HOW TO COMPLETE THIS TASK – Would you retype the lines from the one that holds "The width and" to the final line of the entries below, both ends included and exactly as written, but without pictures?

Saved entries:
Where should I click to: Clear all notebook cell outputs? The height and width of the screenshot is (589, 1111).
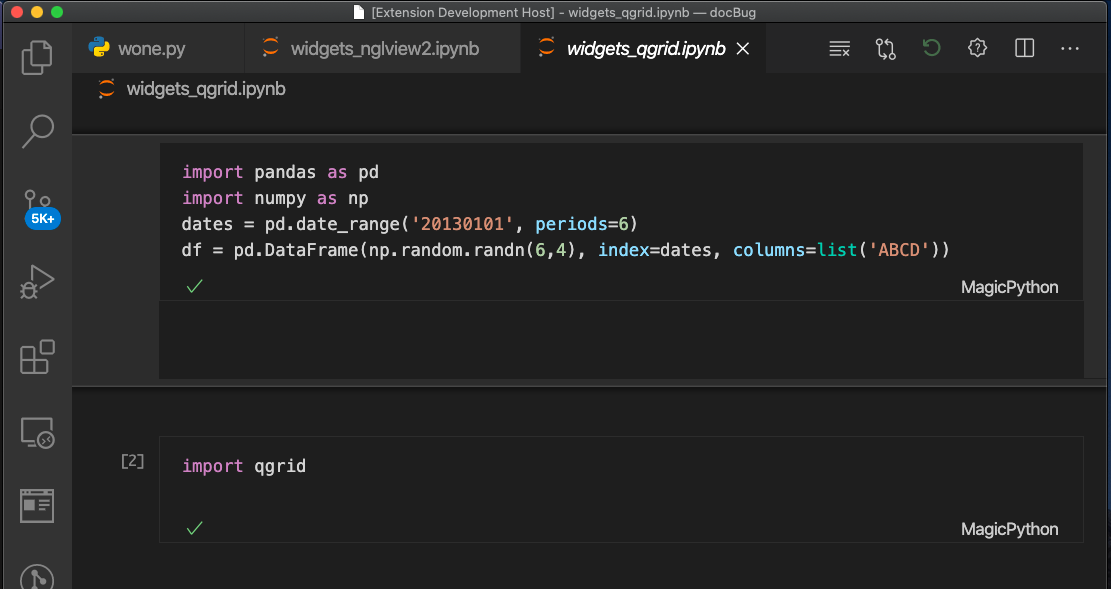(839, 47)
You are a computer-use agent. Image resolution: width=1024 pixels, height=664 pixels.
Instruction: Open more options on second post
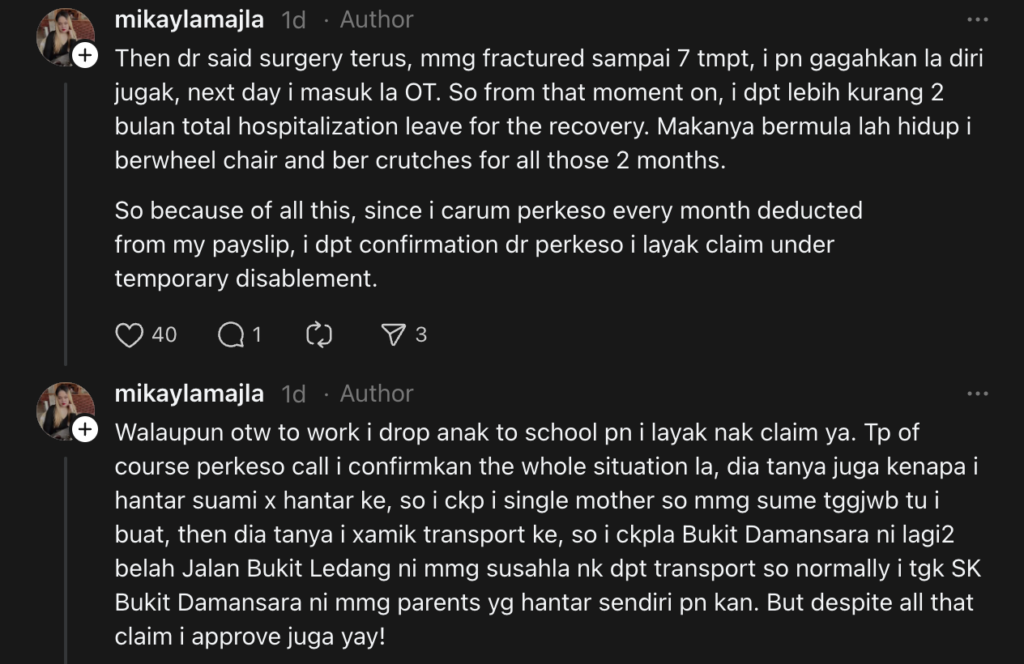click(x=977, y=394)
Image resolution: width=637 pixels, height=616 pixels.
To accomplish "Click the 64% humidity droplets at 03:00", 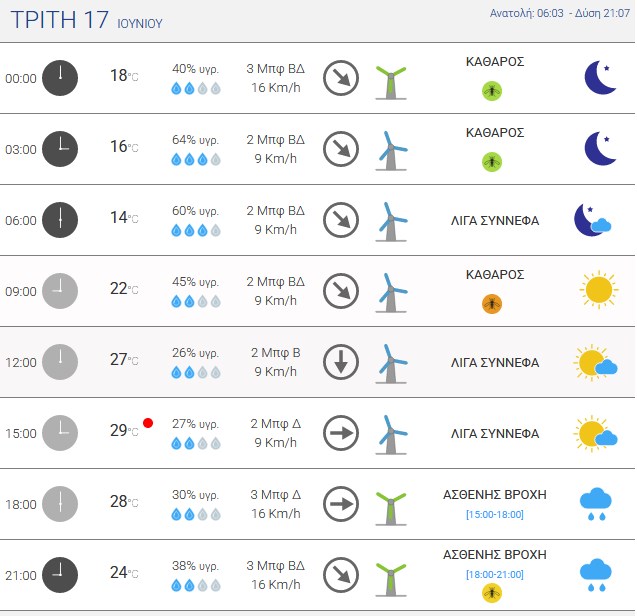I will 196,159.

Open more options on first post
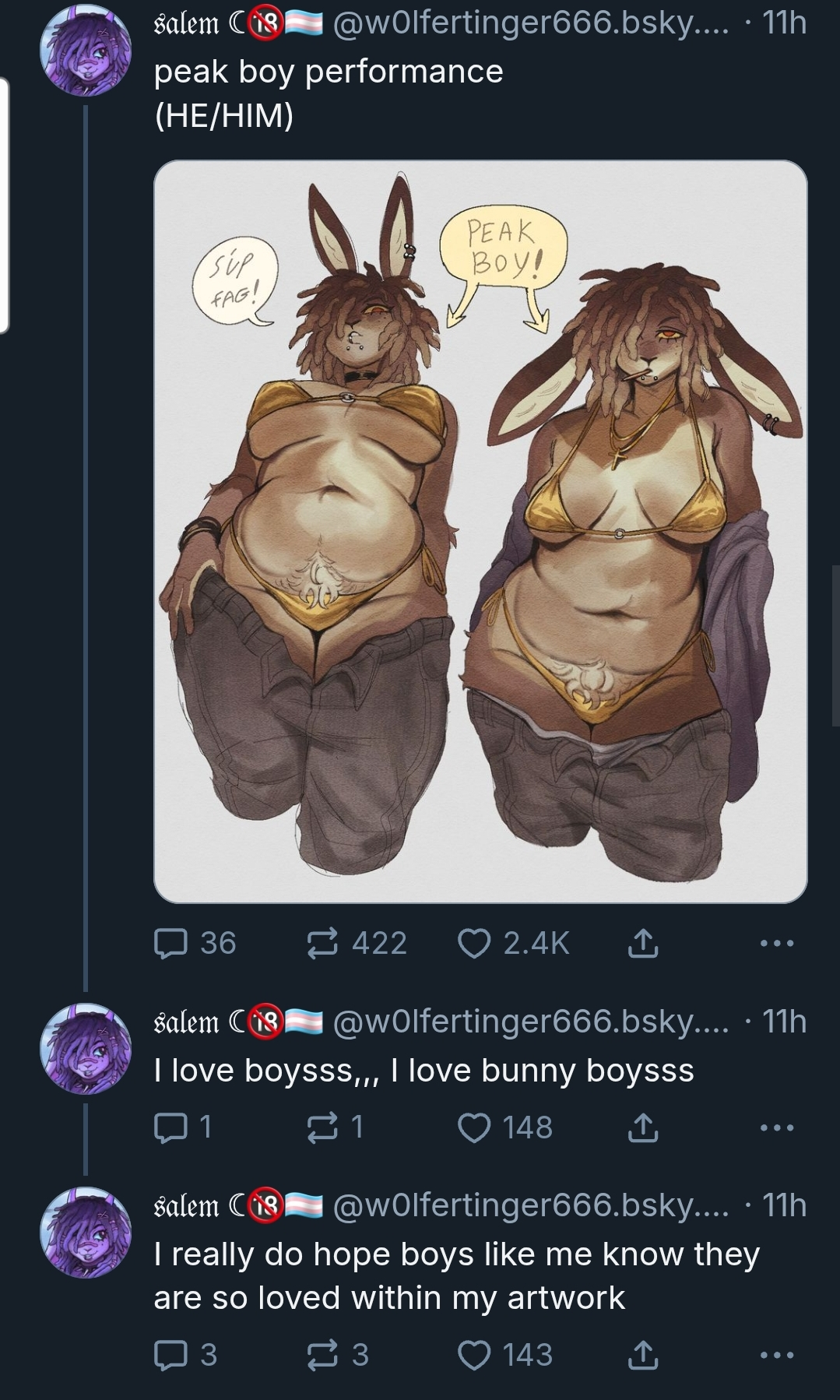777,944
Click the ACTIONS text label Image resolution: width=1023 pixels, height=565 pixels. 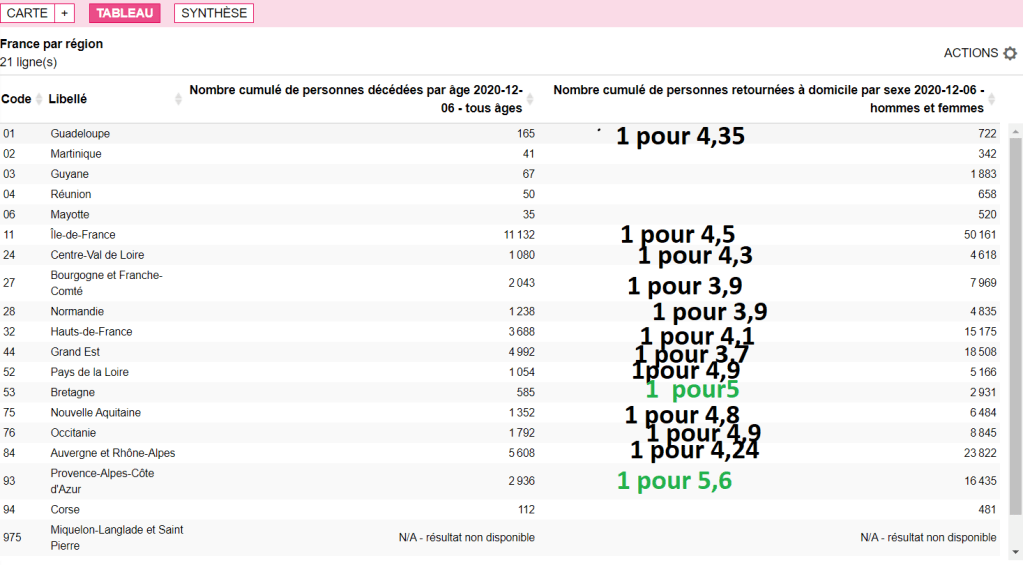click(x=970, y=53)
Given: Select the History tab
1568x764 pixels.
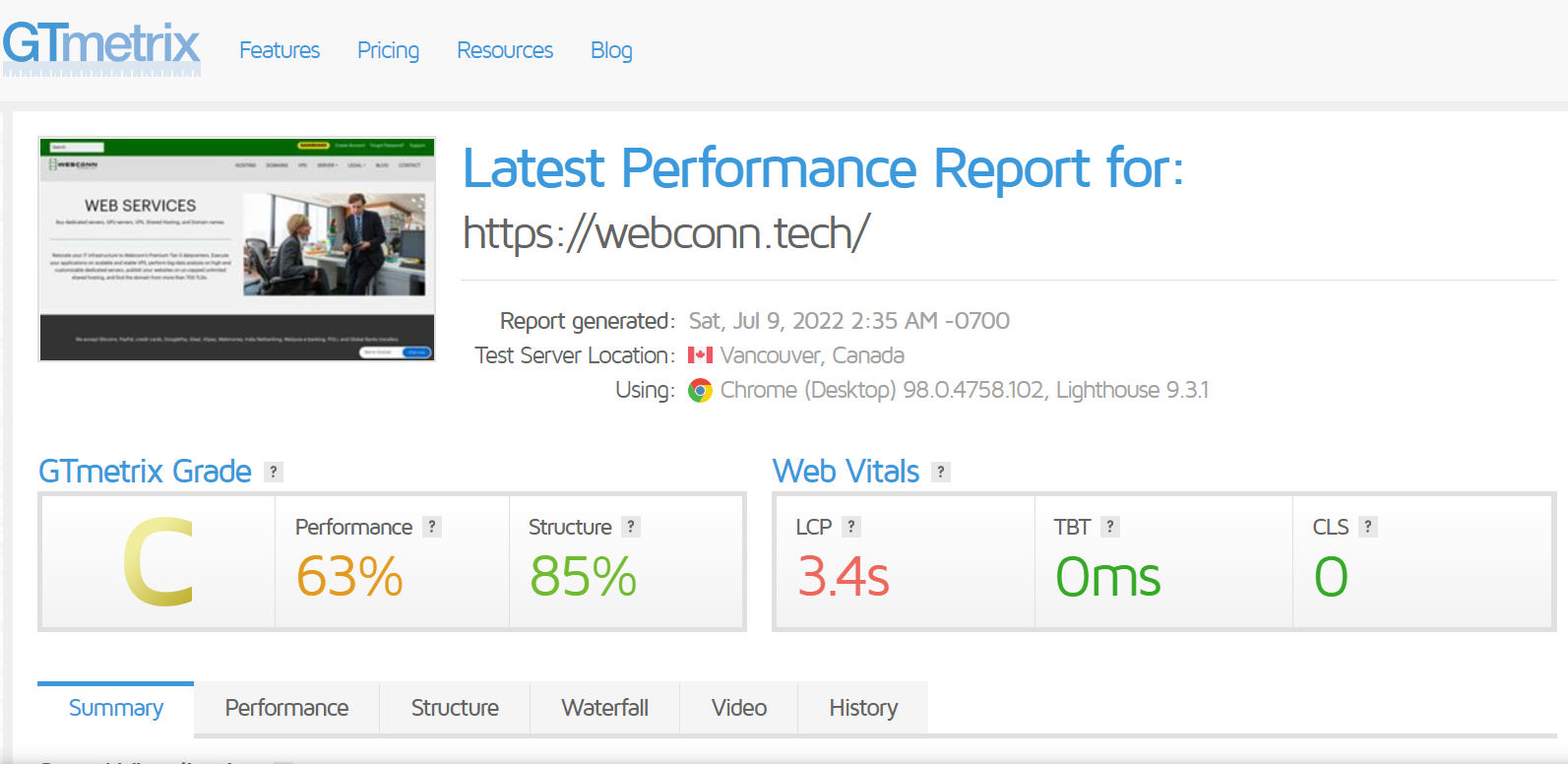Looking at the screenshot, I should (x=863, y=708).
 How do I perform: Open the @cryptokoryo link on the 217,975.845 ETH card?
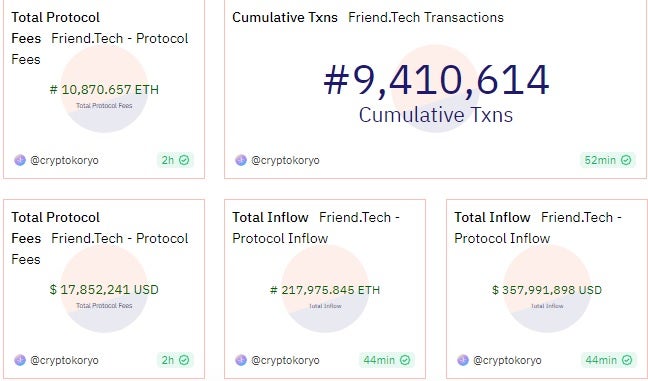(x=285, y=360)
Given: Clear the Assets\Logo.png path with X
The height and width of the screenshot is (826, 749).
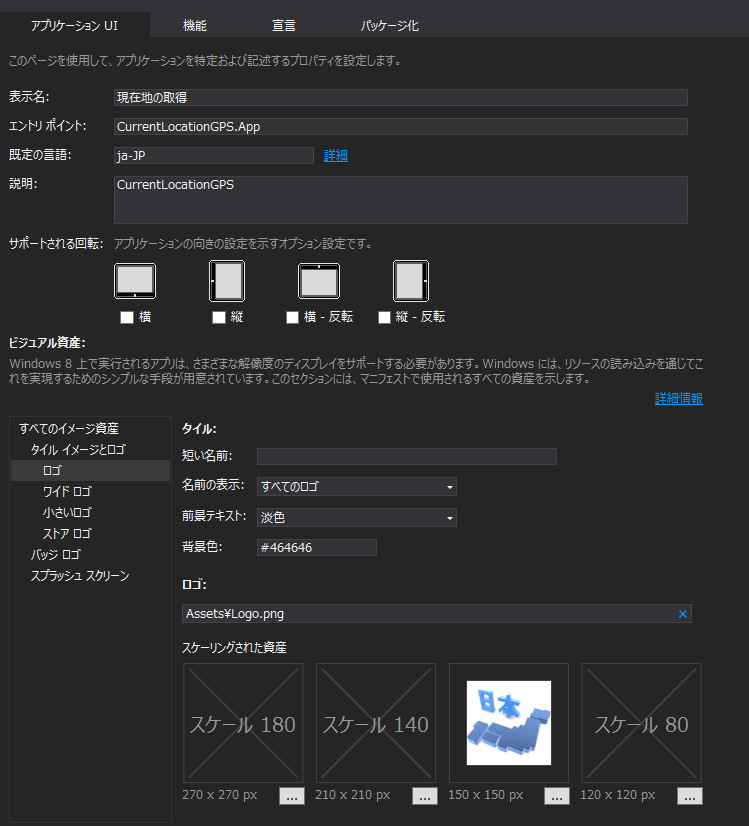Looking at the screenshot, I should click(x=683, y=614).
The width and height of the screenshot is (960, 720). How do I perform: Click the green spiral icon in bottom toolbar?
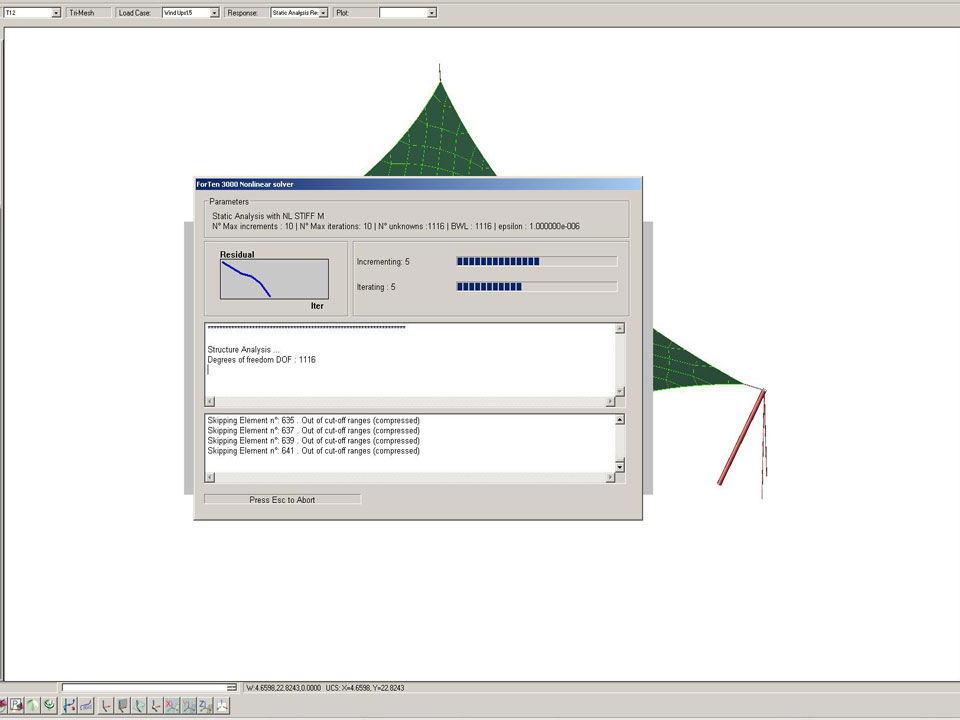49,706
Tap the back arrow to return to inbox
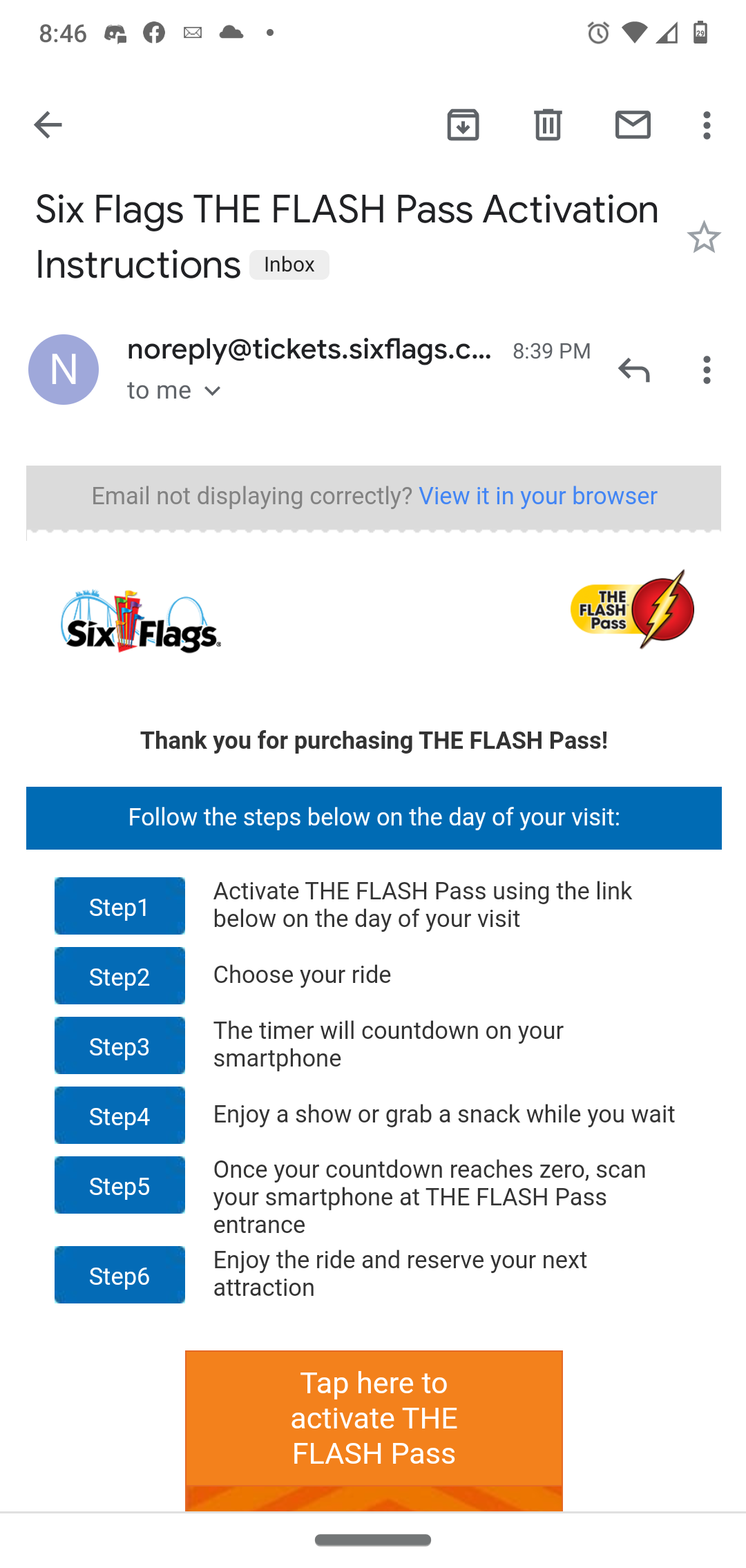The height and width of the screenshot is (1568, 746). 48,125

PROBLEM SOLUTION –
The width and height of the screenshot is (960, 720). How do I perform: Click the green spiral icon in bottom toolbar?
49,706
Tap the back arrow to return to inbox
The height and width of the screenshot is (1568, 746). 48,125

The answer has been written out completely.